如今,古巴普通民众几乎无法维持生计。官方的平均月薪为6,506比索(按非正式汇率算仅为14.46美元),大部分专业人士仅此收入,而清洁工和博物馆看护员只有2,500比索(约5美元)。但30个鸡蛋售价2,800比索,米和豆每公斤售价650和300比索,低收入者需工作十天才能买这两种主食。89%的家庭生活在极端贫困中,70%每天至少少吃一顿饭,58%的70岁以上老人月收入低于4,500比索,仅3%的人能在药店买到所需药品。
公共交通几乎瘫痪,加油站缺油或仅收美元,40升汽油售价46美元,远超月薪。过去五年约有四分之一人口出走,2023年有78.8万人移民。专业阶层大规模流失,去年家庭医生人数减半,古巴芭蕾舞团人员也减半。拉美和加勒比地区劳动生产力排名古巴垫底,糖产量跌至150,000吨,为一百年来最低。旅游业也未从疫情后复苏,大型酒店基本空置。
比索兑美元汇率自2019年从20:1贬到450:1,通胀维持在15%,经济自2019年以来萎缩11%。私营企业成为唯一亮点,自2021年允许成立以来,现占零售贸易55%、劳动力的三分之一,但政府对私营经济依然模棱两可。绝大多数古巴人已疲惫至不愿反抗,这一体制被认为已无法修复,大量人选择移民或依靠海外汇款维生。

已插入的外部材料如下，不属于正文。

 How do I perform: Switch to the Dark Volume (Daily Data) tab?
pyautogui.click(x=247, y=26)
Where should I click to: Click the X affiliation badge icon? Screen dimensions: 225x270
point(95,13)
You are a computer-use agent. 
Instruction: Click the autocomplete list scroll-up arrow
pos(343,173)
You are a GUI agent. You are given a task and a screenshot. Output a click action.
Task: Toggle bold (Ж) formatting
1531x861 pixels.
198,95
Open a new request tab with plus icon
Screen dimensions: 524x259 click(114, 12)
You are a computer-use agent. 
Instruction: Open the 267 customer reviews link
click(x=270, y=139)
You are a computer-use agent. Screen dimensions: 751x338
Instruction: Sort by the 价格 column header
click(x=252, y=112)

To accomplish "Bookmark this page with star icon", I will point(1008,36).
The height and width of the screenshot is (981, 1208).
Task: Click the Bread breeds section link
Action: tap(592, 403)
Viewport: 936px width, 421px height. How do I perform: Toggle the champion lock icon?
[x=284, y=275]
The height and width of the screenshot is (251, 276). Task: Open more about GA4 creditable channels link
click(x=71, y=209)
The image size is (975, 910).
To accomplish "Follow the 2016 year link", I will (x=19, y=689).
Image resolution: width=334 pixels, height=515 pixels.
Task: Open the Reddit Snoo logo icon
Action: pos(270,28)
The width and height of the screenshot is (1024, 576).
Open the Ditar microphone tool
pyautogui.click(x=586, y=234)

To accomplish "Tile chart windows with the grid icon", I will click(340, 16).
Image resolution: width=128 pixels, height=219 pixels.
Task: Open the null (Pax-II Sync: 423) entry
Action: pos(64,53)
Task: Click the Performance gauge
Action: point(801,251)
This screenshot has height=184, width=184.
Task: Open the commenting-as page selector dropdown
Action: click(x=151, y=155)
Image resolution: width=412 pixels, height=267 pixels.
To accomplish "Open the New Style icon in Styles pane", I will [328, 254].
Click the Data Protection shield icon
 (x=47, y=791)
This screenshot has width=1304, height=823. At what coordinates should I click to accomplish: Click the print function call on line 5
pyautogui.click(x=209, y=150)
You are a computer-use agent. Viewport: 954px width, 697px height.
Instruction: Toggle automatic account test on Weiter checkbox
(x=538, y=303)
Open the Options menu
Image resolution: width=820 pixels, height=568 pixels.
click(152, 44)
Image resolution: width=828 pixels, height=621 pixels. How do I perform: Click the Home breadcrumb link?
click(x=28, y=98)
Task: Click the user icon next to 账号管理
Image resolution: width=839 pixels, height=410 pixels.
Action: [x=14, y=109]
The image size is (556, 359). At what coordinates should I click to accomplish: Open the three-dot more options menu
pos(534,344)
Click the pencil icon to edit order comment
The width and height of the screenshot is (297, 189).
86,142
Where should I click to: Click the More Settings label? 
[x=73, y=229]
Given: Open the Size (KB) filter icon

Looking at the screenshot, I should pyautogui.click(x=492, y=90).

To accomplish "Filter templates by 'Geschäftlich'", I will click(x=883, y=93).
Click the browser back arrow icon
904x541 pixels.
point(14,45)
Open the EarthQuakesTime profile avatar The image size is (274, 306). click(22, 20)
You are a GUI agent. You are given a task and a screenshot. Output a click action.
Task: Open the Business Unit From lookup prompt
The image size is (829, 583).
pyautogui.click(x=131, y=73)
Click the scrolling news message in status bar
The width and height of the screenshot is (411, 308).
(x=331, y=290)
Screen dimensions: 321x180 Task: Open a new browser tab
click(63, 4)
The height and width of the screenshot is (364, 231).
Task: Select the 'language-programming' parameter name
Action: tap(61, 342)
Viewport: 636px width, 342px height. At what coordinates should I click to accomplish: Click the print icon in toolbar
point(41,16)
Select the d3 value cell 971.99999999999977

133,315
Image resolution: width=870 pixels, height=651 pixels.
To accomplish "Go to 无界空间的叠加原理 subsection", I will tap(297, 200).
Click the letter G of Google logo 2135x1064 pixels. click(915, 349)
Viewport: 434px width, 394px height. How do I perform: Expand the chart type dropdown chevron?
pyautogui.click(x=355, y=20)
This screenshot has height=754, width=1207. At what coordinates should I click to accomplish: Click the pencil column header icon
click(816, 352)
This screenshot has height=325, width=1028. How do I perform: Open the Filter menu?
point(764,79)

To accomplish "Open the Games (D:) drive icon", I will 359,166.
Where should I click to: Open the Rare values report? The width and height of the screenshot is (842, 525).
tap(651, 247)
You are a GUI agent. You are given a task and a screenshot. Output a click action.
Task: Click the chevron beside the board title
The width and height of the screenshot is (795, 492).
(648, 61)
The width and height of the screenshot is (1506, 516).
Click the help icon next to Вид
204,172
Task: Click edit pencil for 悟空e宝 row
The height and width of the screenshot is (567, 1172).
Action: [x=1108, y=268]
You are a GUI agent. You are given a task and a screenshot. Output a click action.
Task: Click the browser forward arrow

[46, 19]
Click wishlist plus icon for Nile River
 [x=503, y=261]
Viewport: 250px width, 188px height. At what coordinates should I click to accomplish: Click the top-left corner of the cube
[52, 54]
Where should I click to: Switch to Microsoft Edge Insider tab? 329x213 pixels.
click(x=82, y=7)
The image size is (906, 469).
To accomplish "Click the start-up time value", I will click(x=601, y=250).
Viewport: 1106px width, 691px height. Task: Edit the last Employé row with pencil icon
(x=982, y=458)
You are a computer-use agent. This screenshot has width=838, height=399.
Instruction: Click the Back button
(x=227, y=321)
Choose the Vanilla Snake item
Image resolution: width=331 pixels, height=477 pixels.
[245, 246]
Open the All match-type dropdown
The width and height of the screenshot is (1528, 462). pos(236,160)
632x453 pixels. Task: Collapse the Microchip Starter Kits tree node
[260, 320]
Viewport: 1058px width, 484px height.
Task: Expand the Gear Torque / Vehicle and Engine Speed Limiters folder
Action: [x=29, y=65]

Nowadays, ordinary Cubans struggle to survive as basic necessities far exceed the official average monthly wage of 6,506 pesos ($14.46 at the informal rate). Most professionals live on this amount, while cleaners and museum attendants receive just 2,500 pesos ($5). Thirty eggs cost 2,800 pesos, and a kilo of rice and beans cost 650 and 300 pesos respectively—equivalent to ten days’ wages for the lowest earners. 89% of families live in extreme poverty, 70% forgo at least one meal daily, 58% of those older than 70 earn less than 4,500 pesos monthly, and only 3% of Cubans can obtain needed medicines at pharmacies.
Public transport has all but vanished, petrol is scarce or dollars-only, and 40 litres cost $46—multiple times the average monthly salary. About a quarter of the population has emigrated in the past five years, with 788,000 leaving in 2023 alone. The professional class is fleeing: the number of family doctors halved, as did the national ballet corps. In regional labour productivity, Cuba now ranks last of 28 countries, sugar output has plunged to 150,000 tonnes (the lowest in a century), and tourism has not recovered post-pandemic, leaving hotels largely empty.
The peso’s value against the dollar collapsed from 20:1 in 2019 to 450:1, with inflation steady at around 15% and the economy shrinking by 11% since 2019. Private firms offer the only bright spot, now making up 55% of retail trade and a third of jobs since a 2021 legal change, but government support remains ambiguous. Most Cubans are now too exhausted to resist, seeing the system as irreparable; many depend on remittances or emigrate to survive.